En la segunda parte se tratan las políticas que han definido y previsiblemente definirán las posteriores prácticas. Particular atención merece el fenómeno de la institucionalización el cual, al tiempo que dota a las prácticas de un referente unificado prestándoles un respaldo legal y convirtiéndose de tal modo en garantía de igualitarismo o equitatividad en la prestación, violenta esas mismas prácticas al obligarlas a someterse a unos formatos preestablecidos que limitan, cuando no excluyen definitivamente, la posibilidad de emergencia de otros modos de entender la tarea educativa de y con la población adulta. La institucionalización de las prácticas acaba, pues, no sólo conformando mentalidades, sino también limitando la variedad de las culturas que afloran de modo espontáneo en la vida organizativa. El rasgo institucional que mejor caracteriza todas esas políticas más o menos recientes es el escolarismo, que no es en definitiva sino una peculiar forma organizativa que, erigida en dominante, materializa el control técnico y conduce a la despolitización del sector.
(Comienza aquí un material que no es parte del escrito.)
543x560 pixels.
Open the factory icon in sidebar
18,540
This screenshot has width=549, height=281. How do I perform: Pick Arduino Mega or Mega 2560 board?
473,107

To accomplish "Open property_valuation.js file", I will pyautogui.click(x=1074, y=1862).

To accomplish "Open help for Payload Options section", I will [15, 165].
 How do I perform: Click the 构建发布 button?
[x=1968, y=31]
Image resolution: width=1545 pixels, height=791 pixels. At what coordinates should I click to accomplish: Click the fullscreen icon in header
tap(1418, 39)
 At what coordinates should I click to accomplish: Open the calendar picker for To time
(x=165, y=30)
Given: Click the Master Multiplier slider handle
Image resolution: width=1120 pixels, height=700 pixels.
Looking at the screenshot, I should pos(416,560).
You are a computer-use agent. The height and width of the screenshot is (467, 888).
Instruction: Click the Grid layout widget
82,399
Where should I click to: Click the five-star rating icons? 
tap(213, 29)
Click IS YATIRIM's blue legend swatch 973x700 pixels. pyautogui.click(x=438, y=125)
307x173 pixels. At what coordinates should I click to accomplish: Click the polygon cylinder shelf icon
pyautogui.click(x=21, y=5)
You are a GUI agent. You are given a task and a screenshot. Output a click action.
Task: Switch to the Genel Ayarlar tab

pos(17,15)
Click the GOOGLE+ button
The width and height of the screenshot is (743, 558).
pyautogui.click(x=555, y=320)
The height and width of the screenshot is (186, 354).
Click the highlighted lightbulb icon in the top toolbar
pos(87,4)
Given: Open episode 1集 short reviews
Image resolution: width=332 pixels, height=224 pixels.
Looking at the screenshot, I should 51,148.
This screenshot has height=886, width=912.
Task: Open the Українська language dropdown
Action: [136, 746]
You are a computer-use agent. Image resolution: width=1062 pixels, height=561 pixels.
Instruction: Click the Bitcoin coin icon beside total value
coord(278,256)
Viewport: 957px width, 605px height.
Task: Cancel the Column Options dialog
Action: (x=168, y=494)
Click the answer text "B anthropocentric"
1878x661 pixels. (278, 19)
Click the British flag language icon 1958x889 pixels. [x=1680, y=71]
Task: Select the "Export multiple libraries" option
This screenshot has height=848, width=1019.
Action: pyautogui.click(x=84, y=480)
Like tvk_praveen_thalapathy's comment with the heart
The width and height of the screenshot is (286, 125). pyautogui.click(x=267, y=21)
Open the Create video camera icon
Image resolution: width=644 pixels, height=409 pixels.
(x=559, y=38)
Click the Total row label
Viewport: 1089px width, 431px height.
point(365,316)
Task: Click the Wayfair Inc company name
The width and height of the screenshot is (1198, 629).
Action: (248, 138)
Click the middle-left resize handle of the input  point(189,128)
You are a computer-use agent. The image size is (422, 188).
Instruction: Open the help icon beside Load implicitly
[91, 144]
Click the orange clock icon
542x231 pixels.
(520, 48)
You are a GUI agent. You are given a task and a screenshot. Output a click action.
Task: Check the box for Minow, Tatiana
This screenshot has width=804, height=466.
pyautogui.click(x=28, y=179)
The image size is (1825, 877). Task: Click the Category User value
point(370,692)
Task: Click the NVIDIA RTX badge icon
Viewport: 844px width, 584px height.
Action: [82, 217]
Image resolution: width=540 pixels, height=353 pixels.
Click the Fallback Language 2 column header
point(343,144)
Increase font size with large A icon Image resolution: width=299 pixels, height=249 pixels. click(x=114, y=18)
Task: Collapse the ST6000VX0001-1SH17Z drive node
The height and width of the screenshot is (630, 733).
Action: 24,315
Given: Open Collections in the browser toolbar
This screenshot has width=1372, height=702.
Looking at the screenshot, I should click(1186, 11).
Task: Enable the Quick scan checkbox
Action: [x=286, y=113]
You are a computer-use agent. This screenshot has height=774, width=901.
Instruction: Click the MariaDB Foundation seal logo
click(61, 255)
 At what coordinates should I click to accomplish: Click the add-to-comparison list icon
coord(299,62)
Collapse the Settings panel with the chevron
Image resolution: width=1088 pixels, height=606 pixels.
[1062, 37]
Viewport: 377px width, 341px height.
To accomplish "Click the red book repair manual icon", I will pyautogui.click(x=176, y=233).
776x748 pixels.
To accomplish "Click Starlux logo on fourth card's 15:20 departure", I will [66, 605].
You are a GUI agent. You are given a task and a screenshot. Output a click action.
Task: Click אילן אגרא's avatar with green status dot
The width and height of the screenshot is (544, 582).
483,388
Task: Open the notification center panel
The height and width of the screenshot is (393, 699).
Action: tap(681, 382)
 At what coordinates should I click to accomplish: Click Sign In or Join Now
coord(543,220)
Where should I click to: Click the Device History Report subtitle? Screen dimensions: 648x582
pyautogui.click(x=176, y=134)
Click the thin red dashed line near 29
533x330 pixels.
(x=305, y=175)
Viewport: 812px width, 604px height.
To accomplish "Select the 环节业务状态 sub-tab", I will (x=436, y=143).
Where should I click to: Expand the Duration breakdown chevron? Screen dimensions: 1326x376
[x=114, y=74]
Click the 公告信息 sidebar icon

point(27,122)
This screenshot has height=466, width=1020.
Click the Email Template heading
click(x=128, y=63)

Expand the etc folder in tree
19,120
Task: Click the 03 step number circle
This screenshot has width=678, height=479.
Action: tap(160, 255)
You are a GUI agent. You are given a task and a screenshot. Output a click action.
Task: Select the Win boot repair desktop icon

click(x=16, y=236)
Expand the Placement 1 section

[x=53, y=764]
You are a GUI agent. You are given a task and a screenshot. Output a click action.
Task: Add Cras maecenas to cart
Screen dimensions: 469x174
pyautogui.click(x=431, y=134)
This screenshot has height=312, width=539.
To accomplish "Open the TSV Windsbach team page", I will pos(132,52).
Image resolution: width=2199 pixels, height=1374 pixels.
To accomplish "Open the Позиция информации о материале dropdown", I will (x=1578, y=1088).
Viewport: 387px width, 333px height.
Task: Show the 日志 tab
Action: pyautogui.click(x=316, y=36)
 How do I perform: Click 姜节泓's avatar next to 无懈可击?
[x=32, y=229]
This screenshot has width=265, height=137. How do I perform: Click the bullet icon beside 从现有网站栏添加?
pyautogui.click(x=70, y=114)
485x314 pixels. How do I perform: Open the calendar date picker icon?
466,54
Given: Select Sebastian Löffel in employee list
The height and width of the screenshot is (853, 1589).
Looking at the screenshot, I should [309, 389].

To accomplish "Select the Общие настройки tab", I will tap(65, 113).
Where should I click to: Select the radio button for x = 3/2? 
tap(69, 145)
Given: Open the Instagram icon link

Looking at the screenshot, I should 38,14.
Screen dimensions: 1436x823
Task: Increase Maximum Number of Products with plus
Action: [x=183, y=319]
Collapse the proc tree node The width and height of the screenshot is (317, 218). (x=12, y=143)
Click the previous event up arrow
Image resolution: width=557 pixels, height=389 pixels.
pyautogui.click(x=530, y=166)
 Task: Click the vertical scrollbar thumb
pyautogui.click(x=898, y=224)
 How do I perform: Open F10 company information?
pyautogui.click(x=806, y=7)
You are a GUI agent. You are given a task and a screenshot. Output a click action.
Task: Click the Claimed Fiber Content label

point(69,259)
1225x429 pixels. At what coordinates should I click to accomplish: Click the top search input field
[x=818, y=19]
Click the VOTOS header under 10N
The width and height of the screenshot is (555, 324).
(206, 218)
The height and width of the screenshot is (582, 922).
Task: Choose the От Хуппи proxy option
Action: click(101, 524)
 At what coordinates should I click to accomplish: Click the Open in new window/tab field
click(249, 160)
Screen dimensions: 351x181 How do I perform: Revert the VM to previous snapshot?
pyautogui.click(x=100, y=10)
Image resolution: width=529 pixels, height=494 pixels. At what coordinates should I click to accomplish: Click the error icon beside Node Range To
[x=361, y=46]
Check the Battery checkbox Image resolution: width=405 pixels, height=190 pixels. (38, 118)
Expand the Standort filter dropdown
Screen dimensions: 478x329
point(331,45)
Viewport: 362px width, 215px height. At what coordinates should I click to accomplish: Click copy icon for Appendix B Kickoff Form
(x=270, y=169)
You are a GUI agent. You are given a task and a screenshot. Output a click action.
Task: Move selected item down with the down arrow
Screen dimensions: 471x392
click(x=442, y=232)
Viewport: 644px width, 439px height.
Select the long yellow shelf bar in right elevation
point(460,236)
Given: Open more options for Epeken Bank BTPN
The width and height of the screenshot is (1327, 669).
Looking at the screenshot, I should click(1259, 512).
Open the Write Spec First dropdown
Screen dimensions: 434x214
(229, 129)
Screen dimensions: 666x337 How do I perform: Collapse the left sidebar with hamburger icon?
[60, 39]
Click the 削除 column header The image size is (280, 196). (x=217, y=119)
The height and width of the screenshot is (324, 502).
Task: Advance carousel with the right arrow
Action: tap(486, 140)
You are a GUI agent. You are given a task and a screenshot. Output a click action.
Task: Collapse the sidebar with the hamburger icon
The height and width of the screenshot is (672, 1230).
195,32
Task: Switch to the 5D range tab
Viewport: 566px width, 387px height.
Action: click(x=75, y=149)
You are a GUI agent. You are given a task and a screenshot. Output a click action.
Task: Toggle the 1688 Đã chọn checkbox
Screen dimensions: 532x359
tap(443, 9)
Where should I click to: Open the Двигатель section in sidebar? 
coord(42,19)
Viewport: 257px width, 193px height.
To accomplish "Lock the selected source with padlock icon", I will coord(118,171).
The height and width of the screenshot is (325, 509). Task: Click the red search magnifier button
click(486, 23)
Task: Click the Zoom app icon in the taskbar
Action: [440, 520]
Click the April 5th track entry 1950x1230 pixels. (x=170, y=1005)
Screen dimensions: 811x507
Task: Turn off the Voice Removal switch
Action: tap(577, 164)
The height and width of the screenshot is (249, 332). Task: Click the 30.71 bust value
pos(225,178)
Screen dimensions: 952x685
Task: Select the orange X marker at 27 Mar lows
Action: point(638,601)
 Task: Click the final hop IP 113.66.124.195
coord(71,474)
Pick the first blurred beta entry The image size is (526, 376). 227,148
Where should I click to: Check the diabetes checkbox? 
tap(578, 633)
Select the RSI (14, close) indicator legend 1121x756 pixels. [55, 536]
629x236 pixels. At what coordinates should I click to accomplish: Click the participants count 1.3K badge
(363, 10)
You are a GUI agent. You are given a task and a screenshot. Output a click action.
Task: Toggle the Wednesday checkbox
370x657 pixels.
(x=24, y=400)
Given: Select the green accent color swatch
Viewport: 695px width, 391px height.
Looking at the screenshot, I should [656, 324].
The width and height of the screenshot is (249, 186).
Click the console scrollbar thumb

La tercera parte está referida ya explícitamente a las prácticas, concretadas a nuestros efectos en la cuestión curricular. Pero, lejos de insistir sobre aspectos relativos a su conceptualización, se ha optado por realizar una presentación centrada en elementos para repensar su diseño y evaluación a partir de ciertas claves básicas que no se han querido suponer suficientemente conocidas. No es, sin embargo, el curriculum el único aspecto relacionado con las prácticas, al menos si se lo sustantiviza y, en consecuencia, se abstrae de los agentes a los que se encomienda no sólo la responsabilidad profesional de su desarrollo, sino también de parte del diseño y de la evaluación. De ahí que se hayan incorporado algunas reflexiones referidas al profesorado, la investigación y la Universidad, entendiendo que el uno y las otras no pueden sustraerse a su responsabilidad colectiva a pesar de haber sido tradicionalmente escindidos de la producción teórica por razones, precisamente, de institucionalización.

Finalmente, el apartado dedicado a los procesos alfabetizadores en EA da cuenta de la continuidad del fenómeno del analfabetismo, si bien adoptando nuevas formas en sus manifestaciones más notables, y de la necesidad de escapar de las rutinas escolares a la hora de abordar este problema desde la EA. Para ello se ofrece en primer lugar un repaso histórico de la evolución de la alfabetización en España a partir de la postguerra, mostrando el papel legitimador y adaptador que se le asignaba, más allá de las intenciones y de las justificaciones de los propios educadores. En segundo lugar, se intenta abordar el problema de la alfabetización con otra mirada, partiendo de su pluralidad y proporcionando enfoques diferentes a los canónicos para llevar a cabo los procesos alfabetizadores, recuperando la importancia social que merecen así como el papel que con justicia se les reclama para participar en la construcción social de la realidad.

En cuanto a la bibliografía, los autores han optado por limitarla a las fuentes manejadas, reuniéndola en un último apartado con el fin de facilitar una panorámica conjunta de las mismas. No es ésta, pues, una bibliografía elaborada con criterios exhaustivos; por el contrario, hemos preferido primar un criterio descriptivo, en el sentido de que si este libro es una invitación expresa a la lectura, la bibliografía referenciada también lo es. Dentro de esta bibliografía, en aquellos títulos de los que somos autores, se encuentran las fuentes de donde proceden buena parte de los textos que, con modificaciones, constituyen el contenido de esta obra. Bienvenido, pues, lector o lectora, a este discurso sobre la EA.